There has been a lot of talk in the Canadian mainstream media and from the mainstream Canadian political parties about the middle class, but almost no discussion of the working class. Even the (slightly) left-of-centre New Democratic Party (NDP) keeps using the buzzwords “middle-class families” instead of “workers” or “working-class people”.
I understand they do it because the PR consultants told them it would help them attract potential swing voters, who are irrationally scared off by honourable but misunderstood terms like “socialism”, “labour movement” and “leftist”, but it’s still disappointing. It drives me nuts when Conservatives and Liberals spread the lie that the NDP is “far left”, “radical” or “socialist”. The centrist NDP only looks left-wing compared to the right-of-centre, pro-corporate, pro-globalization Liberal Party and the quasi-fascist, pro-corporate, pro-globalization Conservative Party.
Most Canadians consider themselves middle class even if they are not. Working-class people want to fool themselves into thinking their socioeconomic situation is better than it actually is, and upper-class people want to fool everyone else into thinking the wealthy are just like everyone else, working hard to pay the bills.
Many Canadians in similar financial situations as my peers consider themselves middle class, even though their annual incomes are tens of thousands of dollars lower than the incomes of the real middle class. When the media interviews typical middle class Canadians, those individuals admit to making a lot more money than many of us ever will, but they grumble that they feel like they are “just getting by” due to mortgages, kids, car payments, etc. Am I supposed to feel sympathy for them? Compared to many of my contemporaries, those people are rich and privileged.
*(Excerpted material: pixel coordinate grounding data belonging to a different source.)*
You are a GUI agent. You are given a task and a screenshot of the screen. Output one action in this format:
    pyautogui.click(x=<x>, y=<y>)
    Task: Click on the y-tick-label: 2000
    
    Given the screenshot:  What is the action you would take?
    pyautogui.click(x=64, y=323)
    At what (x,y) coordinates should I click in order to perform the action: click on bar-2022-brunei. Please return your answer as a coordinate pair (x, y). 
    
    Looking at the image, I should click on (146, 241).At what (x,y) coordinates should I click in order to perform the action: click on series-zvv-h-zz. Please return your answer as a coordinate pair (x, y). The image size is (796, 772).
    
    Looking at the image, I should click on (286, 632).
We were promised for years that eventually we would get our piece of the pie once the older workers retired. Instead, the older workers stayed on longer than expected, sometimes going back to work while collecting pensions, and then – in many cases – once those workers retired, the jobs were either outsourced, turned into short-term contracts with no benefits, or eliminated altogether.
I’d rather become a champagne socialist than remain a cheap-wine commie for the rest of my life. There is no glory in being underpaid, overstressed and non-unionized. If I somehow eventually land one of those elusive high-paying middle-class jobs, I certainly wouldn’t fritter away my increased income on a big house, new cars, expensive entertainment or on raising children – thus falling back into the trap of “just getting by”. Wealth is wasted on the wealthy.
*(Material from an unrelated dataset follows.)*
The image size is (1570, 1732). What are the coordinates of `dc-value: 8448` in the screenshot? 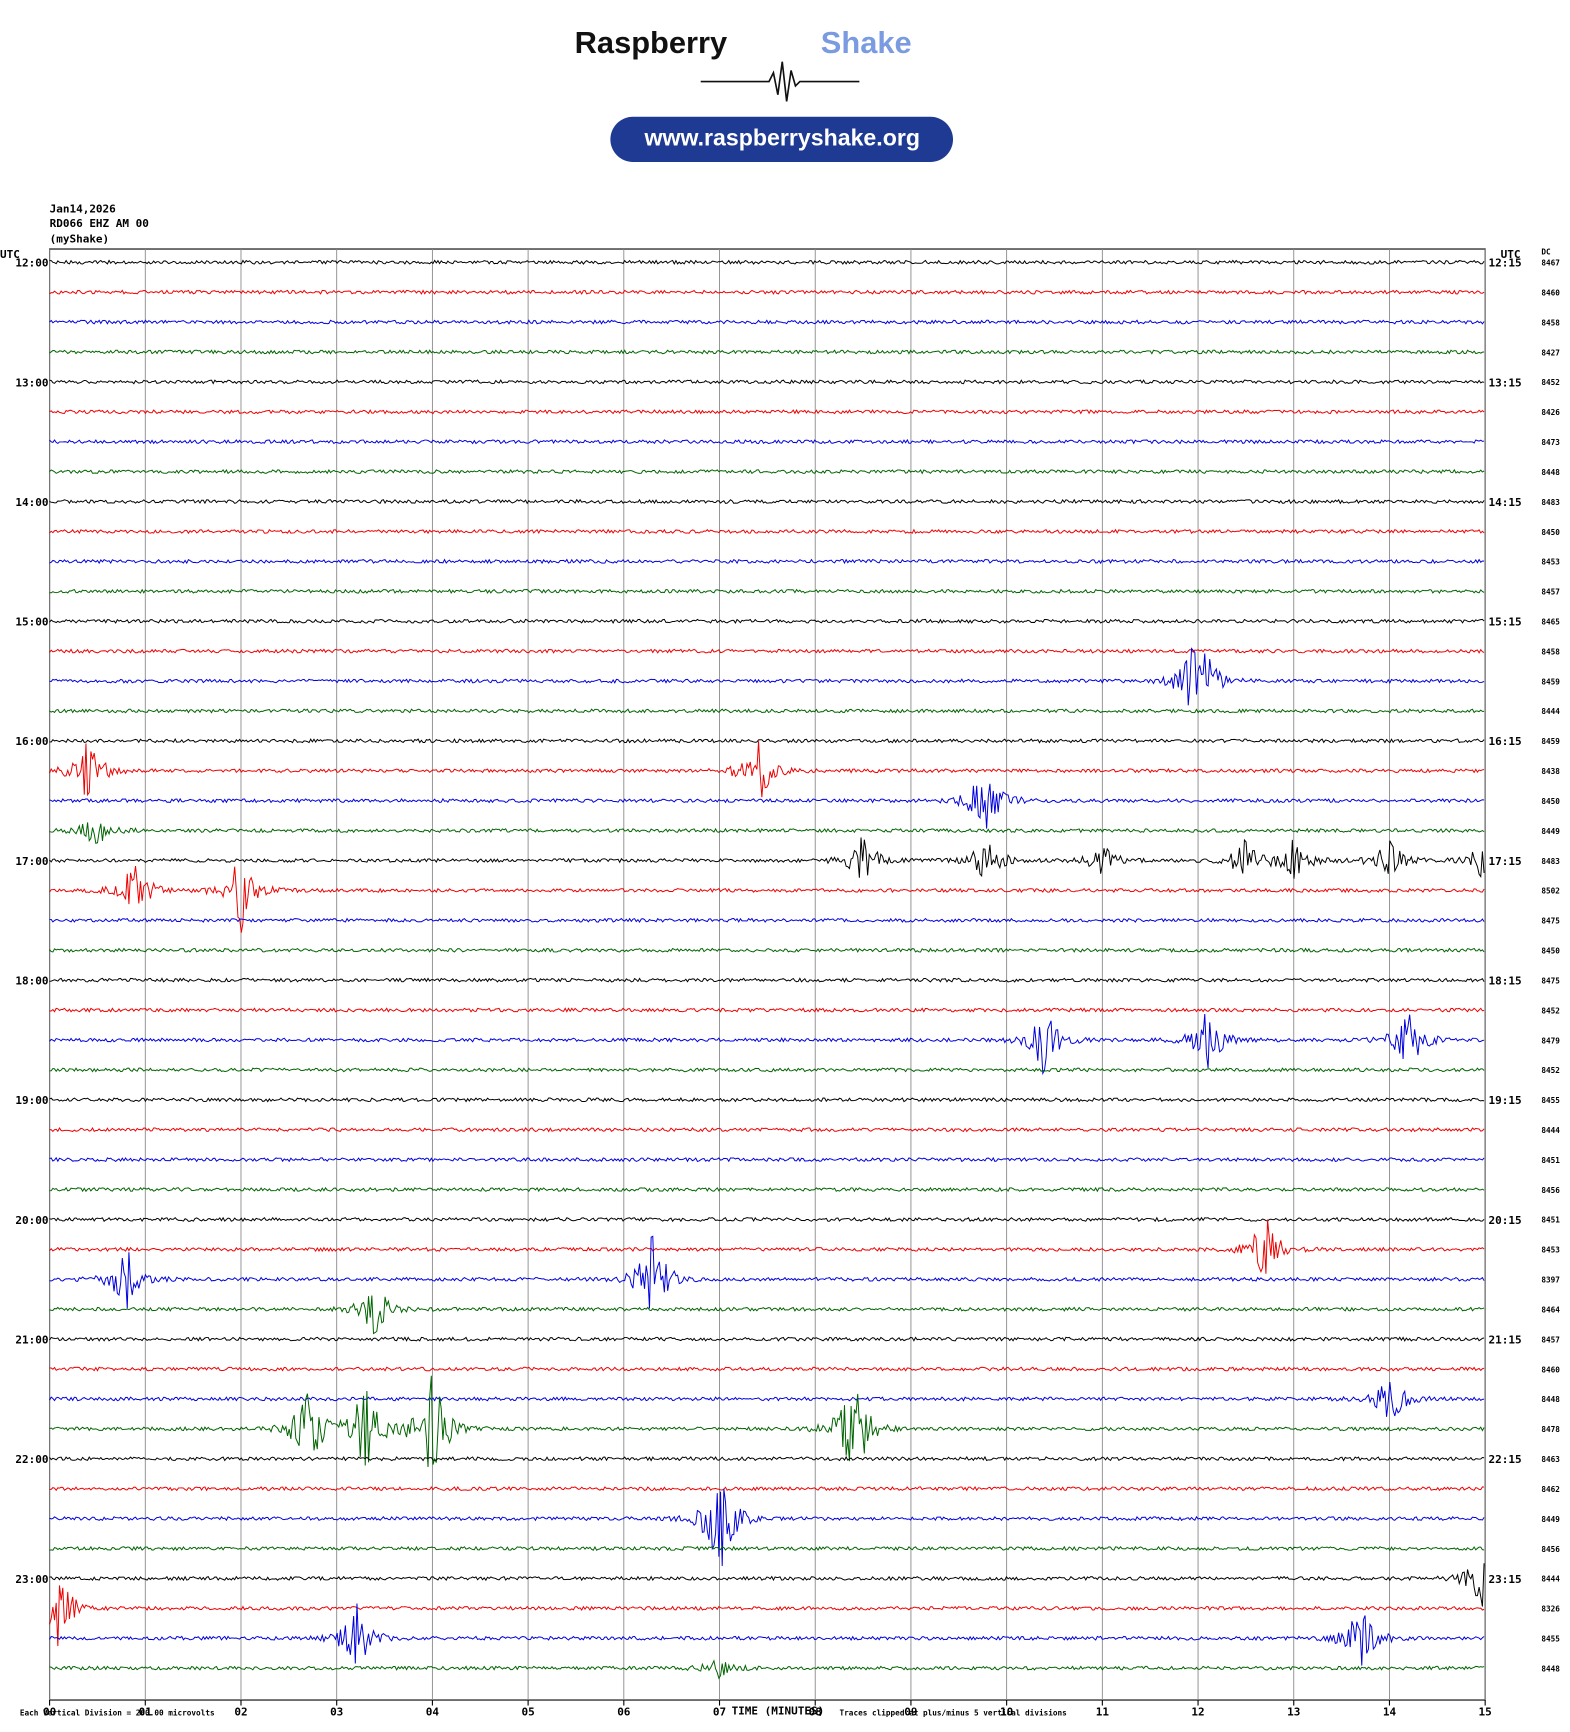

It raises the question, how do these people get their high-paying middle class jobs in the first place? I don’t mean the lawyerin’, doctorin’ or engineerin’ jobs and such. Obviously, careers like that require specific academic credentials and personality types. In today’s Canada, many such professions are difficult to break into even with the proper qualifications, due to the high applicant-to-job ratio and the extreme cost of starting up one’s own practice. I’m talking about the jobs that only require a well-rounded education, intelligence, flexibility and a good work ethic.
There are a lot of Canadians in those types of jobs, so obviously they had to find them somewhere. Those jobs aren’t often posted online or in the newspaper classified ads, so where do people find them? Career counsellors love telling people to “network, network, network,” but that only works if the people you network with have something to offer. Randomly contacting strangers in high places, hoping for favours, has about as much of a success rate as buying a lottery ticket or breaking into show business. Sometimes cold-calling potential employers or mentors can backfire. Keep in mind that “move to Alberta” is not, and cannot be, the one-size-fits-all solution for the whole country. The Harper-Conservative Economic Action Plan has been a complete fraud and scam.